© Reuters. FILE PHOTO: A view shows the logo of the European Central Bank (ECB) outside its headquarters in Frankfurt, Germany March 16, 2023. REUTERS/Heiko Becker
FRANKFURT (Reuters) – The European Central Bank may need to raise interest rates for longer than currently anticipated, and September could be the earliest moment when policymakers can judge whether past rate hikes have been effective, ECB policymaker Peter Kazimir said on Tuesday.
The ECB has lifted rates at each of its past seven meetings to fight a historic surge in consumer prices and policymakers have signalled further hikes to come as inflation pressures continue to build.
But the bank slowed the pace of hikes to 25 basis points last week, the smallest increment since tightening started last July, arguing that past measures are still working their way through the economy and overall inflation was past its peak.

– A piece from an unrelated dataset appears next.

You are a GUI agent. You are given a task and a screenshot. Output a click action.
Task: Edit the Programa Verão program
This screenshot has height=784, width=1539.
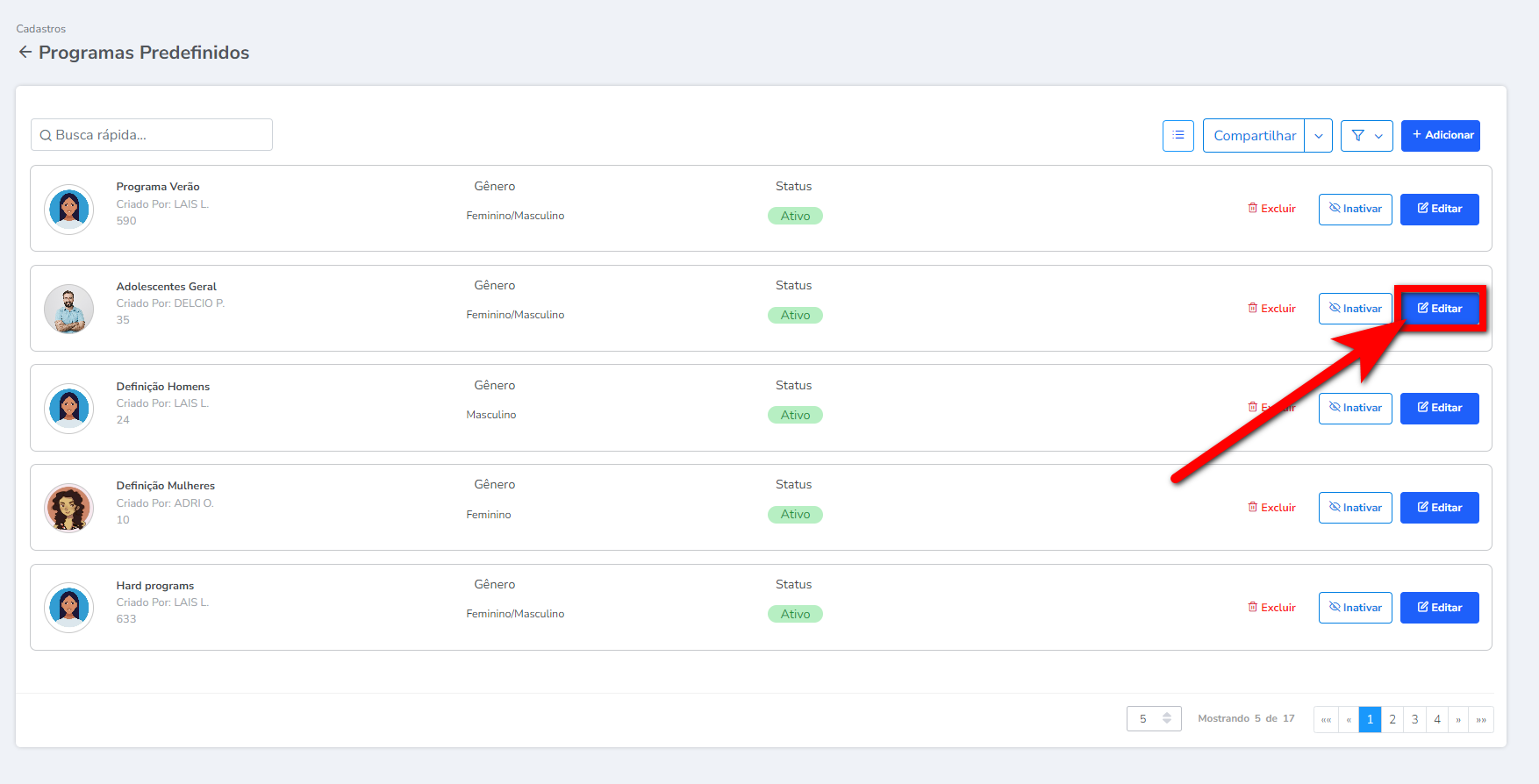(1439, 210)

“Based on today’s data, we will have to keep raising interest rates for longer than anticipated,” Kazimir, Slovakia’s central bank chief, said in a blog post. “So, slowing down the pace to 25 bps is a step that will allow us to go gradually higher for longer, should that be necessary and warranted by incoming data.”
Markets currently see another 40 basis points of increases in the ECB’s 3.25% deposit rate, indicating that investors fully expect another move but are split on subsequent steps, and even anticipate rate cuts in early 2024.
That appears to be in contrast with the views of some policymakers who speak of rate hikes in the plural and argue that once rates hit their peak, they should stay there for some time.
The ECB sees inflation falling under 3% by the final quarter of this year, then taking almost two more years to ease back to its 2% target.
Part of the worry is that high underlying price pressures and relatively quick nominal wage growth will keep upward pressure on prices for some time to come.
“The development of core inflation, the continued buildup of wage pressures, and high-profit margins call for vigilance and reconfirm the need to continue on our path,” Kazimir said.
“Our September forecast will be the earliest date to answer how effective our measures are and whether inflation is moving towards the target.”